+++ DONNÉES FOURNIES

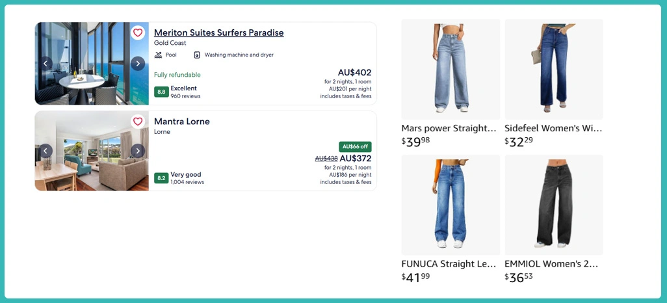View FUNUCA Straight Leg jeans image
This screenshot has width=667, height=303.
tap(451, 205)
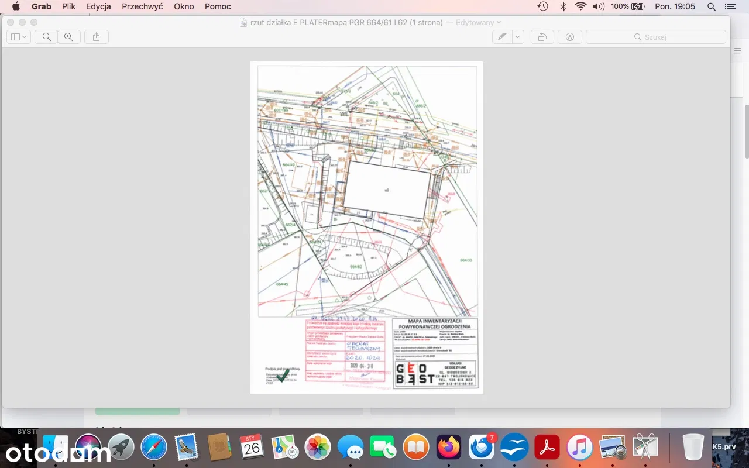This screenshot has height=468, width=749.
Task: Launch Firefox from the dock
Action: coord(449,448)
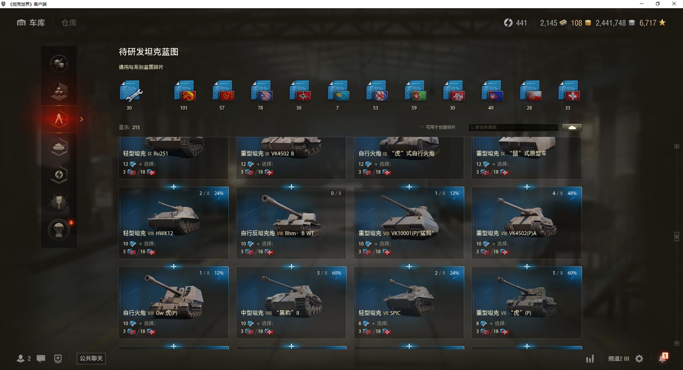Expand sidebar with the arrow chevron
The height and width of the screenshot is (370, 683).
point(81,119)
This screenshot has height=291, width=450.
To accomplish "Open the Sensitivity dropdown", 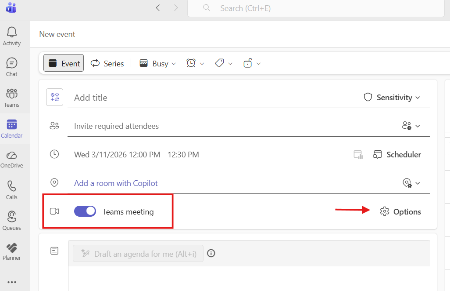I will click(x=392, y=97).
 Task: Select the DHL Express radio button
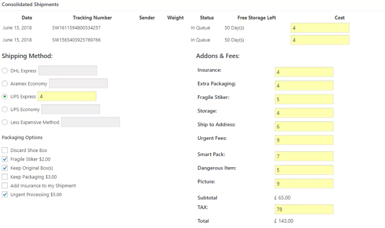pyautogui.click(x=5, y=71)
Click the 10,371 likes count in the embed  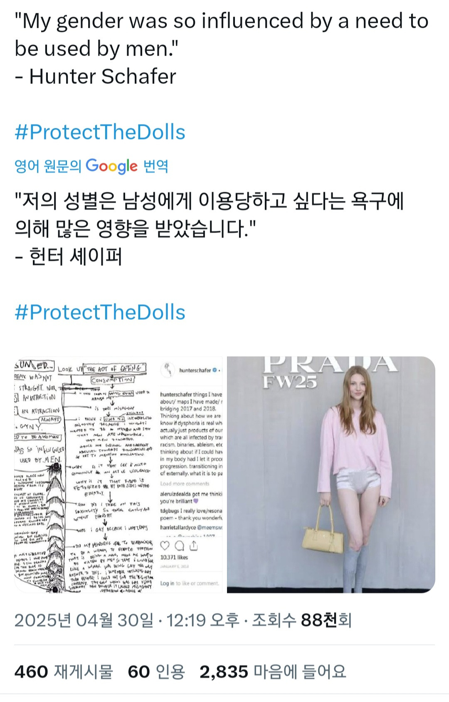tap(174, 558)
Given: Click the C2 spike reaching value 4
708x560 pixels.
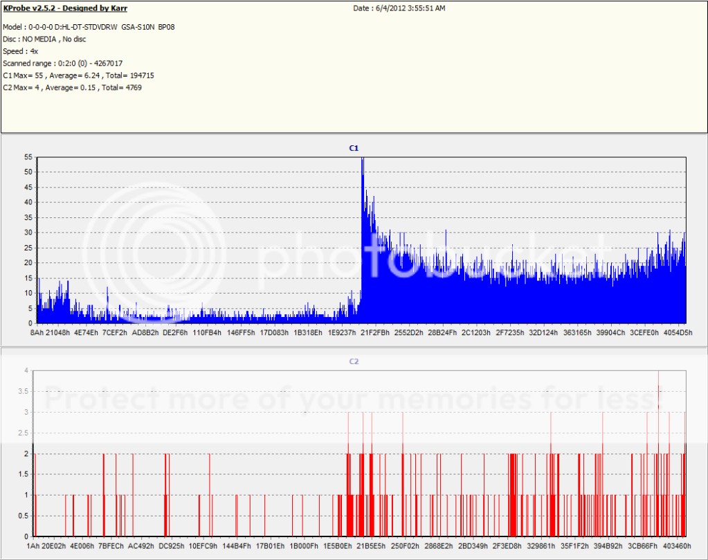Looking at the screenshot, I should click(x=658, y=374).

++++++

PROBLÈME POSÉ >> Reprends les données en partant de la ligne contenant « Given: Click the C2 spike reaching value 4 » et en allant jusqu'à la fin, avec « spike » remplacé par « peak » et tout le reste identique. N'y mets pas les images.

SOLUTION CI-DESSOUS >>
Given: Click the C2 peak reaching value 4
708x560 pixels.
Looking at the screenshot, I should click(x=658, y=374).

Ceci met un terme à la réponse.